● **WHAT YOU WILL DO**
Please return every line in the following data that includes the string "language".

● **AVAILABLE RECORDS**
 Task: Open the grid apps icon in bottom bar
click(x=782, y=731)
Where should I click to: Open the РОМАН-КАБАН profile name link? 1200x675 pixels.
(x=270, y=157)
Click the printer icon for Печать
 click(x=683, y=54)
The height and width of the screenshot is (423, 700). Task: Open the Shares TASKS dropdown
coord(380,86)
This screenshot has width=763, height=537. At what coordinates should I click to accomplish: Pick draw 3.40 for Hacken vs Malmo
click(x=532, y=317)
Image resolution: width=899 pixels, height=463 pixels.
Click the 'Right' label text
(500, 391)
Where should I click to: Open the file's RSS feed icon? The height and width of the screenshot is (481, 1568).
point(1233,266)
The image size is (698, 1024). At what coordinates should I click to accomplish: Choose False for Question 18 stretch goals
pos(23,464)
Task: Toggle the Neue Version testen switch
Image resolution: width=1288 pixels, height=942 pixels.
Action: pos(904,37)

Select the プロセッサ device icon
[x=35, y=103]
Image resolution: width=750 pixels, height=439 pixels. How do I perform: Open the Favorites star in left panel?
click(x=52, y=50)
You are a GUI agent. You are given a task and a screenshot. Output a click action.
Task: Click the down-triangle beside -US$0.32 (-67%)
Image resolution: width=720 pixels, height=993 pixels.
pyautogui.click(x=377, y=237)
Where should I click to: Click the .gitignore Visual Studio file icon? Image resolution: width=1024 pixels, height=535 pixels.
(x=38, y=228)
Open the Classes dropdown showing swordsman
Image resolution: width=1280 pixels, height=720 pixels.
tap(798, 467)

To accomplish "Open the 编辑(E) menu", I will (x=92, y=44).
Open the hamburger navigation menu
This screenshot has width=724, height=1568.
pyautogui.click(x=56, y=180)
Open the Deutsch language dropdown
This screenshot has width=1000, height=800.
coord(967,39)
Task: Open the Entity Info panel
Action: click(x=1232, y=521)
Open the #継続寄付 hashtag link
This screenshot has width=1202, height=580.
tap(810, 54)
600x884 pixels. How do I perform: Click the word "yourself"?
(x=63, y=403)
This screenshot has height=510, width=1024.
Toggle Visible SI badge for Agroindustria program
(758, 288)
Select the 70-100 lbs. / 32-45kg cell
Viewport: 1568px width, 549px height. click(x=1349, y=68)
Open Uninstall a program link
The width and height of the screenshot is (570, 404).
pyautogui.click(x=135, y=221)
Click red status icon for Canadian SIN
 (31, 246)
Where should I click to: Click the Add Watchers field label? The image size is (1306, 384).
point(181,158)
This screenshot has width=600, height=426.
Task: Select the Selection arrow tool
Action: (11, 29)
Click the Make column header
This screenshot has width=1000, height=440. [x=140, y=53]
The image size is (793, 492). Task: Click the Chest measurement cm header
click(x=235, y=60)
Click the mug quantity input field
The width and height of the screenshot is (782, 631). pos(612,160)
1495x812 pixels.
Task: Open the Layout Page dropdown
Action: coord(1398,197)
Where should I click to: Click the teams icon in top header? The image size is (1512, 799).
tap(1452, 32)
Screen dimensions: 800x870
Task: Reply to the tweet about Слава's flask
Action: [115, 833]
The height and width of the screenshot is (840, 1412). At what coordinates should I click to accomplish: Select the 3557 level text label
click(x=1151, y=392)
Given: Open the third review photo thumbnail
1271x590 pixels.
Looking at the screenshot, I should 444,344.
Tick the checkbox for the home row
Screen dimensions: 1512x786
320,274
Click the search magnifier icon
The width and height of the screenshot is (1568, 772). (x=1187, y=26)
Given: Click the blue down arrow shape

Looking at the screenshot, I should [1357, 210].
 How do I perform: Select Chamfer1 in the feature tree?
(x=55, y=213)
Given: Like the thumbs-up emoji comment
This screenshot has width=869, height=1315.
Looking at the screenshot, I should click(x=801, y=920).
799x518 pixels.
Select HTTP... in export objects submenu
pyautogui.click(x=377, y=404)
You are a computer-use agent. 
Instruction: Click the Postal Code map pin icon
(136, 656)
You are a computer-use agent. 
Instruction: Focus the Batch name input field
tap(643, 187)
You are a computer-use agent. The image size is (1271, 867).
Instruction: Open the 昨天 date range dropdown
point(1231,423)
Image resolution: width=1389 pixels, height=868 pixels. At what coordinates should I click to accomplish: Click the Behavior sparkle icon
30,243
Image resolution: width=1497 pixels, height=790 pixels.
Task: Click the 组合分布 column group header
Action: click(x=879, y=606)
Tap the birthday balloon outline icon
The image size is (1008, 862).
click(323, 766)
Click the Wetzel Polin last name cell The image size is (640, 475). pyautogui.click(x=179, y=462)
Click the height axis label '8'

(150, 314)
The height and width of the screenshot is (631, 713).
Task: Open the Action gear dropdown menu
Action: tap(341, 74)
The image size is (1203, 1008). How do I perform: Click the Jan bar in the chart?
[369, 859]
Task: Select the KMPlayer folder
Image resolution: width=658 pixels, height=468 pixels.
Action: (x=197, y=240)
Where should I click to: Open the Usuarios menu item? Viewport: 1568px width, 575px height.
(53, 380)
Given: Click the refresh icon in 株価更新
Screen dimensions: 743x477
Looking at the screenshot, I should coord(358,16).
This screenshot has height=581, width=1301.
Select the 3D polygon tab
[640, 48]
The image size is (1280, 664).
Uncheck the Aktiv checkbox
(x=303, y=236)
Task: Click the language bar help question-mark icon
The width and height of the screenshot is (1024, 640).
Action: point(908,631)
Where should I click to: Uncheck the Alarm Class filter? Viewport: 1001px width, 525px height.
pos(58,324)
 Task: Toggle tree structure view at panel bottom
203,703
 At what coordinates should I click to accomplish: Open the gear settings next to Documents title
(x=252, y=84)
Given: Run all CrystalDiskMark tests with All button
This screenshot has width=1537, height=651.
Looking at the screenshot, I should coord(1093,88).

● **RESPONSE BOX**
Open the Deutsch language dropdown
Task: Click the language bar help question-mark icon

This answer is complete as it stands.